While running for the job of leading the country, Prime Minister Carney promised to defend the Canada Health Act (CHA) and build a health-care system Canadians can be proud of. Unfortunately, to have any hope of accomplishing the latter promise, he must break the former and reform the CHA.

As long as Ottawa upholds and maintains the CHA in its current form, Canadians will not have a timely, accessible and high-quality universal health-care system they can be proud of.

Consider for a moment the remarkably poor state of health care in Canada today. According to international comparisons of universal health-care systems, Canadians endure some of the lowest access to physicians, medical technologies and hospital beds in the developed world, and wait in queues for health care that routinely rank among the longest in the developed world. This is all happening despite Canadians paying for one of the developed world’s most expensive universal-access health-care systems.
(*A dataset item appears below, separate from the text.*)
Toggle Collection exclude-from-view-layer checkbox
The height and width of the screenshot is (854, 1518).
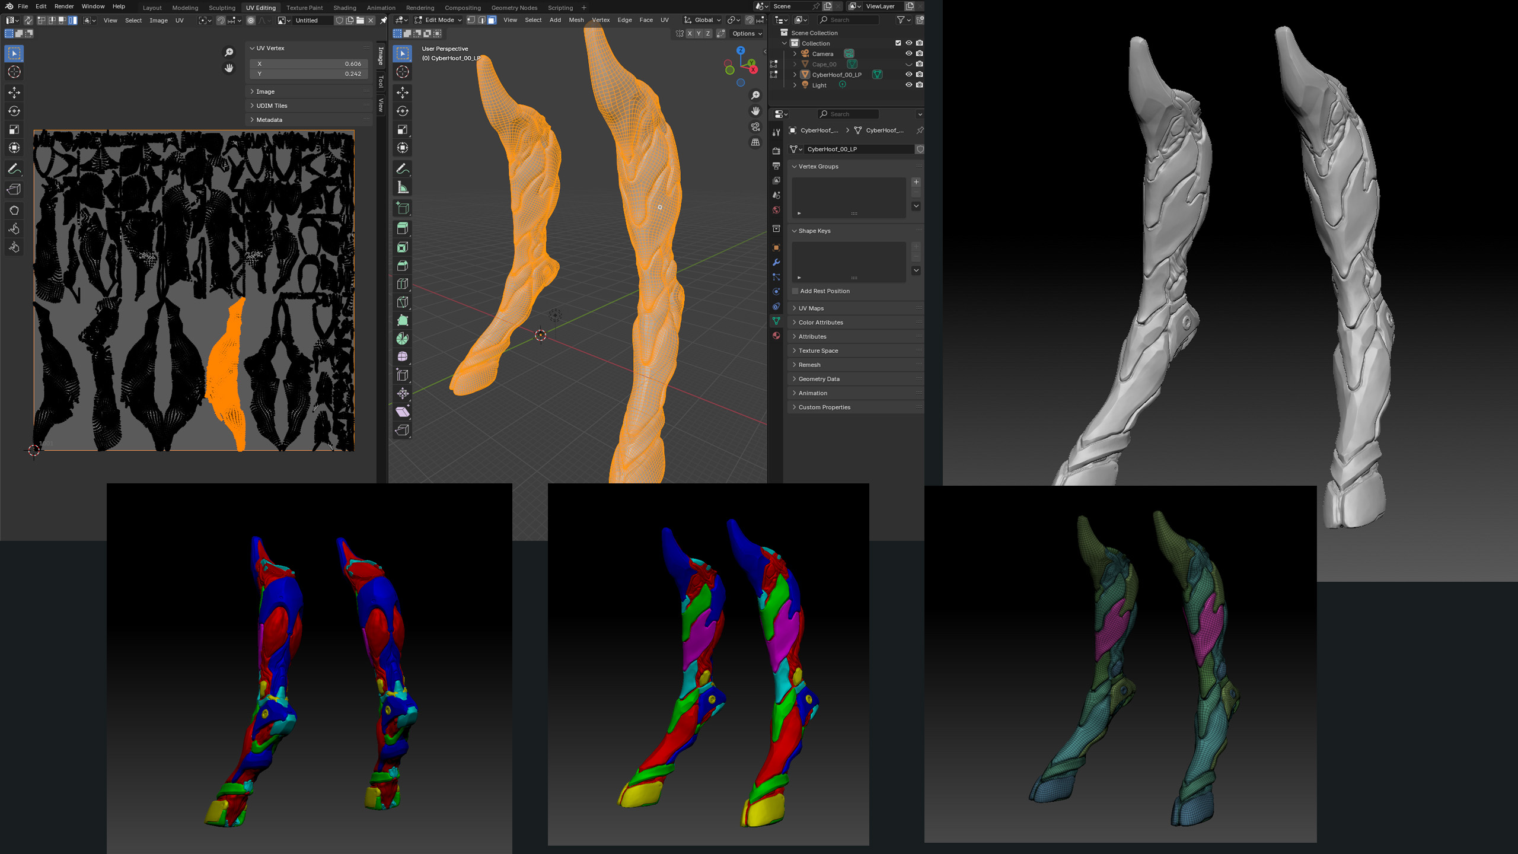click(898, 43)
None of this is new. Canada’s poor ranking in the availability of services—despite high spending—reaches back at least two decades. And wait times for health care have nearly tripled since the early 1990s. Back then, in 1993, Canadians could expect to wait 9.3 weeks for medical treatment after GP referral compared to 30 weeks in 2024.

But fortunately, we can find the solutions to our health-care woes in other countries such as Germany, Switzerland, the Netherlands and Australia, which all provide more timely access to quality universal care. Every one of these countries requires patient cost-sharing for physician and hospital services, and allows private competition in the delivery of universally accessible services with money following patients to hospitals and surgical clinics. And all these countries allow private purchases of health care, as this reduces the burden on the publicly-funded system and creates a valuable pressure valve for it.

And this brings us back to the CHA, which contains the federal government’s requirements for provincial policymaking. To receive their full federal cash transfers for health care from Ottawa (totalling nearly $55 billion in 2025/26) provinces must abide by CHA rules and regulations.

And therein lies the rub—the CHA expressly disallows requiring patients to share the cost of treatment while the CHA’s often vaguely defined terms and conditions have been used by federal governments to discourage a larger role for the private sector in the delivery of health-care services.

Clearly, it’s time for Ottawa’s approach to reflect a more contemporary understanding of how to structure a truly world-class universal health-care system.

Prime Minister Carney can begin by learning from the federal government’s own welfare reforms in the 1990s, which reduced federal transfers and allowed provinces more flexibility with policymaking. The resulting period of provincial policy innovation reduced welfare dependency and government spending on social assistance (i.e. savings for taxpayers). When Ottawa stepped back and allowed the provinces to vary policy to their unique circumstances, Canadians got improved outcomes for fewer dollars.

We need that same approach for health care today, and it begins with the federal government reforming the CHA to expressly allow provinces the ability to explore alternate policy approaches, while maintaining the foundational principles of universality.

Next, the Carney government should either hold cash transfers for health care constant (in nominal terms), reduce them or eliminate them entirely with a concordant reduction in federal taxes. By reducing (or eliminating) the pool of cash tied to the strings of the CHA, provinces would have greater freedom to pursue reform policies they consider to be in the best interests of their residents without federal intervention.

After more than four decades of effectively mandating failing health policy, it’s high time to remove ambiguity and minimize uncertainty—and the potential for politically motivated interpretations—in the CHA. If Prime Minister Carney wants Canadians to finally have a world-class health-care system then can be proud of, he should allow the provinces to choose their own set of universal health-care policies. The first step is to fix, rather than defend, the 40-year-old legislation holding the provinces back.